The centuries following the turn of the millennium
were also a period
in which northwestern European culture, especially that of the nuclear
regions of the old Frankish state, became more of a force to be
reckoned with than in the past. There are two major contexts to look
at. One is the traditional world of learning. What happened here did
not burst the robust ecclesiastical framework that had preserved the
culture of the late Roman world for so many centuries, but it greatly
expanded the repertoire of this tradition. Learning acquired a new
institutional focus, the university, and a new intellectual style,
scholasticism, marked by a mercilessly systematic approach to
exposition and argument. Meanwhile, the limited corpus of inherited
Latin literature was enriched by a transfusion of previously
unavailable material from Arabic and Greek.
By the fourteenth century a Muslim scholar could report
a rumour to the
effect that the philosophical sciences were widely cultivated in the
land of the Franks, with abundant teachers and numerous students.
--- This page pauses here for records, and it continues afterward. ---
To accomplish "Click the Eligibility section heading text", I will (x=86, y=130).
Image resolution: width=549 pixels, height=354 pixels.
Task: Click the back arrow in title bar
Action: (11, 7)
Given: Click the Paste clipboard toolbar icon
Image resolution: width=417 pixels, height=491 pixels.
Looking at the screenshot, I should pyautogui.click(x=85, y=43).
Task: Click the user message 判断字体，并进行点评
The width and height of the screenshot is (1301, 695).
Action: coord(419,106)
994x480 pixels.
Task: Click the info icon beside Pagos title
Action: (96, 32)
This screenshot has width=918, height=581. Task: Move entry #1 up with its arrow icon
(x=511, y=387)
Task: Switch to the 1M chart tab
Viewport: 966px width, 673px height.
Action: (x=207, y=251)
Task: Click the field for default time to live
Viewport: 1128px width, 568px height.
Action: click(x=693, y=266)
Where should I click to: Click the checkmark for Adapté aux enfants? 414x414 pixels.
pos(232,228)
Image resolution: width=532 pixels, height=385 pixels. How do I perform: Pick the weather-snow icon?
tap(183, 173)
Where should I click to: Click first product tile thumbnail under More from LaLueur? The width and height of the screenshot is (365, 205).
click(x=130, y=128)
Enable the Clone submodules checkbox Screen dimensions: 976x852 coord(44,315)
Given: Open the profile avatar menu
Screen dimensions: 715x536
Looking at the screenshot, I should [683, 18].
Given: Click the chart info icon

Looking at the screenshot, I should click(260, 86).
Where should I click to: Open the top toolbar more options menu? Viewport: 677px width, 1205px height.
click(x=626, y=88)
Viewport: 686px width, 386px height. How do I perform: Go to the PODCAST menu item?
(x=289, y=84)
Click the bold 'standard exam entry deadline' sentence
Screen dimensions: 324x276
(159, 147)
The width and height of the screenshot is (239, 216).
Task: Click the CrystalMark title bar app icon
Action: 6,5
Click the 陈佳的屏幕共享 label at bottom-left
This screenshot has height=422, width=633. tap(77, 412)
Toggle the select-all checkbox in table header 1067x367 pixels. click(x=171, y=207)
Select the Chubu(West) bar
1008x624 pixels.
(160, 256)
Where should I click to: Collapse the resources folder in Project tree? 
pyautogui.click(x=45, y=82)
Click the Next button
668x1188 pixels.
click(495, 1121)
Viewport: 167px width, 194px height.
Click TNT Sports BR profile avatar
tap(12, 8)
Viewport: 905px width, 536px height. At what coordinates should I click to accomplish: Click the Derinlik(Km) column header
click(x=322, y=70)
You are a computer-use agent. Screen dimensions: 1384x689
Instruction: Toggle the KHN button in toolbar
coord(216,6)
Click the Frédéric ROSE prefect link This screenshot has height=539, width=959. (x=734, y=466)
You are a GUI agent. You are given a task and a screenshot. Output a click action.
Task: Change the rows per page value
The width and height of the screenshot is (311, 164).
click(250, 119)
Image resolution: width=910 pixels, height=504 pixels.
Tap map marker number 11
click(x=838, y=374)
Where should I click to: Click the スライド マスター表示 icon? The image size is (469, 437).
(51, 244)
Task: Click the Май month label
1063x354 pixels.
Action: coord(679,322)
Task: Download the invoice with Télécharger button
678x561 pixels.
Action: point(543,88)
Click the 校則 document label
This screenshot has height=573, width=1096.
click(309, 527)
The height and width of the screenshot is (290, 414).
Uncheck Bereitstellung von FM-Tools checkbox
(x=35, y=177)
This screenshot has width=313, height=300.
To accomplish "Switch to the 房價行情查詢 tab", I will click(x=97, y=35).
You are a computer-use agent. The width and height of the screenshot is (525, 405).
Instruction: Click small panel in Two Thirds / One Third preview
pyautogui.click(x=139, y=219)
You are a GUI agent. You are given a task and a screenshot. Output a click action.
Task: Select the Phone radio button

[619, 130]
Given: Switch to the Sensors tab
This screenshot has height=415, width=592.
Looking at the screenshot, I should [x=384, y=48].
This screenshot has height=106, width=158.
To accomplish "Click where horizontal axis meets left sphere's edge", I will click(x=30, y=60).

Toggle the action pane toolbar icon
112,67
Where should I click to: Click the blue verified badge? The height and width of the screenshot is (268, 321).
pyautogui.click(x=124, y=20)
The other major context of cultural change in this
period was the lay
aristocracy. North of the Alps the collapse of the Roman world seems to
have engendered a society in which the normal condition of the
aristocracy was illiteracy-a stunning lapse by the standards of the
Eurasian civilizations of the day. Even Charlemagne, an outstanding
patron of literary culture, never really learned to write; his
biographer tells us that this was not for want of trying, but that the
king had come to it too late in life to make much progress. From around
the thirteenth century this situation was changing. It was not that the
lay aristocracy became proficient in classical Latin, as the Chinese
gentry were in classical Chinese. Instead, what emerged was a
compromise: French, the vernacular that had become the international
language of the European aristocracy, became a literary language, while
aristocrats (and not only aristocrats) became literate in it. Poetry in
French already had a considerable history, but the development of a
substantial prose literature was new Much of the content of this
literature was chivalric. But as early as the thirteenth century it was
possible for readers literate in French to consult an encyclopedia; by
the end of the fourteenth they could read works of Aristotle in French
translation, and substantial libraries of books in French were to be
found at many royal courts. Partly by a process of imitation and
emulation, comparable vernacular literatures developed elsewhere in
western Europe. The appearance of printing in Germany in the mid-
fifteenth century, and its rapid spread, gave further impetus to these
developments.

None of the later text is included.